When will We Get Realistic About 5G?

by Colin Berkshire

For five years now I have been skeptical of 5G. I am an outlier on this, but then I have an attribute that fewer and fewer people have: I can do math.

I am now hearing in the press every imaginable reason why the deployment of 5G in the US is delayed. These excuses include the need for more laws, the need for more bandwidth allocations, and the need for less regulation. They are all propaganda.

Roughly quarter to a third of all bandwidth allocated in the United States is unused. And this is especially true in cities and the most congested areas. A lot of this is because speculators such as Dish Network have bought up bandwidth and sit on it waiting for a high bidder. But also a lot of the mainstream carriers who just don’t build out their networks because they don’t see the point of making investments in a world of flat-rate unlimited plans.

Another major reason is a gross misunderstanding about what 5G is all about. Most will tell you it is about super high speeds that do things like download all of your movies in the blink of an eye. This is not the important part.

5G is two things:

  1. It is an improved protocol, and
  2. It is also higher frequencies.

The improved protocol is significant and allows such things as overlapping cells, so that huge 600 MHz cells can fill in all of the little holes in the smaller 2GHz and tiny 5+GHz cells. This means better, more thorough coverage in more places.

The higher frequencies provide super-fast speeds and ultra-high bandwidth. But these frequencies can’t penetrate as much as a sheet of glass. They can’t go through a wet tree. And they have a very short range, often as little as a city block. And, they are usually just line-of-sight so that if you can’t see the tower, it isn’t going to serve you. So while fast, they aren’t especially useful.

Higher frequencies will be good inside of a sports arena, or inside an airport. But they aren’t going to deliver good service inside your home or in a plane on the tarmac.

The reason hat 5G is so stalled in the United States is that US Carriers have preferred putting up very few but massive cellular towers.
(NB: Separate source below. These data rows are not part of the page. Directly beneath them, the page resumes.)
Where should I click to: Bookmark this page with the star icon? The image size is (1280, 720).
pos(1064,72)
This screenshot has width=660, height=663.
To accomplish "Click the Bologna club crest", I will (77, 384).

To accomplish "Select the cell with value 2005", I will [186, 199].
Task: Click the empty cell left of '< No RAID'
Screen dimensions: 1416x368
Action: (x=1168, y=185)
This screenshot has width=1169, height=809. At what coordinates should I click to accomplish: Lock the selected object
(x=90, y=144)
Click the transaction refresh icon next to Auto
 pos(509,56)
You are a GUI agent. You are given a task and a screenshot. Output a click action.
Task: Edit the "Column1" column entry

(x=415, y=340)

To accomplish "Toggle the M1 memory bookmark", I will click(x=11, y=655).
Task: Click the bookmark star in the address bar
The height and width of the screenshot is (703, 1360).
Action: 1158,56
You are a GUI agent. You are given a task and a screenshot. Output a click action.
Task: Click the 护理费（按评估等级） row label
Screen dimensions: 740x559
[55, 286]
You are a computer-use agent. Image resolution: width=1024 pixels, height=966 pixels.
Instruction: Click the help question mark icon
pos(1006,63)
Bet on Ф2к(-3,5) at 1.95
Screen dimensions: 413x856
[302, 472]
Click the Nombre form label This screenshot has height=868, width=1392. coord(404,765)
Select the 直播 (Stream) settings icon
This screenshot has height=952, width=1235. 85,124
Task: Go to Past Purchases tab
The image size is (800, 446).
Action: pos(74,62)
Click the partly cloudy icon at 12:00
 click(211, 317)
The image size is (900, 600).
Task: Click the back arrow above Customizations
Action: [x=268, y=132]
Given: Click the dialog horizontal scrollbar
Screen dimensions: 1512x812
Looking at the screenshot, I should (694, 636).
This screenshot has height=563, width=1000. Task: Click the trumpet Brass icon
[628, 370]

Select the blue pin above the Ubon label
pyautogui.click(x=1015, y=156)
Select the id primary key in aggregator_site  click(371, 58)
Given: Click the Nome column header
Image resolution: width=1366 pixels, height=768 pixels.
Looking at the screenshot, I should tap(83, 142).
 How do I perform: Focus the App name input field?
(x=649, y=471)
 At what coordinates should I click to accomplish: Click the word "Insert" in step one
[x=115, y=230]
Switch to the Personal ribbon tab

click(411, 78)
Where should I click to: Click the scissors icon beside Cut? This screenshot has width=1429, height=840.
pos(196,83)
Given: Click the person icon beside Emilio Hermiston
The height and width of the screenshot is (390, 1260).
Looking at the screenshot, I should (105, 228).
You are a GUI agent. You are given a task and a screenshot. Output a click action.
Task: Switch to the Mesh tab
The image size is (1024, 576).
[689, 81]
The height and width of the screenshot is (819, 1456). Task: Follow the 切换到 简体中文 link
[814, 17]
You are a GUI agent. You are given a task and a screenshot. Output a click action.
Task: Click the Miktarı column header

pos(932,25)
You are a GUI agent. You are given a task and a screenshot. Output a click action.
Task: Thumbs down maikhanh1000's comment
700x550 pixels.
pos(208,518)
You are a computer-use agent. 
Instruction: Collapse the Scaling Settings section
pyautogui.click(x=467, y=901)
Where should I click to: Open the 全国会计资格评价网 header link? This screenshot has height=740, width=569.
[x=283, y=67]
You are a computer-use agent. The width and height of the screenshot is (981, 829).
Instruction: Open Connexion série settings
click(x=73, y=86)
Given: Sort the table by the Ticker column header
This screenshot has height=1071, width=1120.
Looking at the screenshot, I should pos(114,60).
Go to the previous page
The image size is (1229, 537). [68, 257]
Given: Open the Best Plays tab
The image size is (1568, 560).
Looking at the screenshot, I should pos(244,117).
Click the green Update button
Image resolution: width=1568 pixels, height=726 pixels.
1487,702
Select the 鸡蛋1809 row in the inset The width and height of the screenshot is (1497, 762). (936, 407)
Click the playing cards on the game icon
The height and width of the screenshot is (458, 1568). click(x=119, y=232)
These towers are spaced a mile or five apart. This is cheap, but it is precisely the opposite of what 5G frequencies need. The Asian model of having many, many micro-towers that are everywhere is better suited to 5G. (In China, it is not uncommon for my cell phone to be in the range of 100 or more cellular towers…really.)

The business case for 5G in the US is also not based upon cell phone service. So if you are thinking 5G is going to primarily bring you better cell phone service you don’t know where the money is. A cell phone carrier isn’t inclined to spend 1 cent for you to have coverage in a dark spot. They view 5G as a way of offering internet to the homes.

The big cost of delivering highly profitable internet to homes is the last mile, and especially the last 250 feet. That last 250 feet can cost several thousand dollars to dig up and to get to your house.

With 5G a carrier can hang a box on a light post every 400 feet and every home within line of sight of that box is now able to be hooked up to the internet at very low cost. Comcast can use their cables to deliver internet to these boxes, ane then wirelessly hop to a transceiver mounted to the outside of your home. Thousands per connection are saved.

Internet providers that don’t have cables running down the streets are also in luck. They can use “mesh networking”. This means that your home talks to a nearby 5G box, and then that 5G box talks to the next 5G box down the line, and that talks to the next 5G box and so on. There is no need for wiring between these boxes when utilizing mesh networking.

So 5G frequencies are much more about delivering internet to homes and businesses than it is about cell phones. For cell phones, the main benefit of 5G (protocol) is allowing overlapping cells so that you have coverage in more places.

Think about it: Do you really need the ability to deliver your entire video library to your cell phone in the blink of an eye? Of course not. You just want fast enough service to watch a video…something you don’t have now.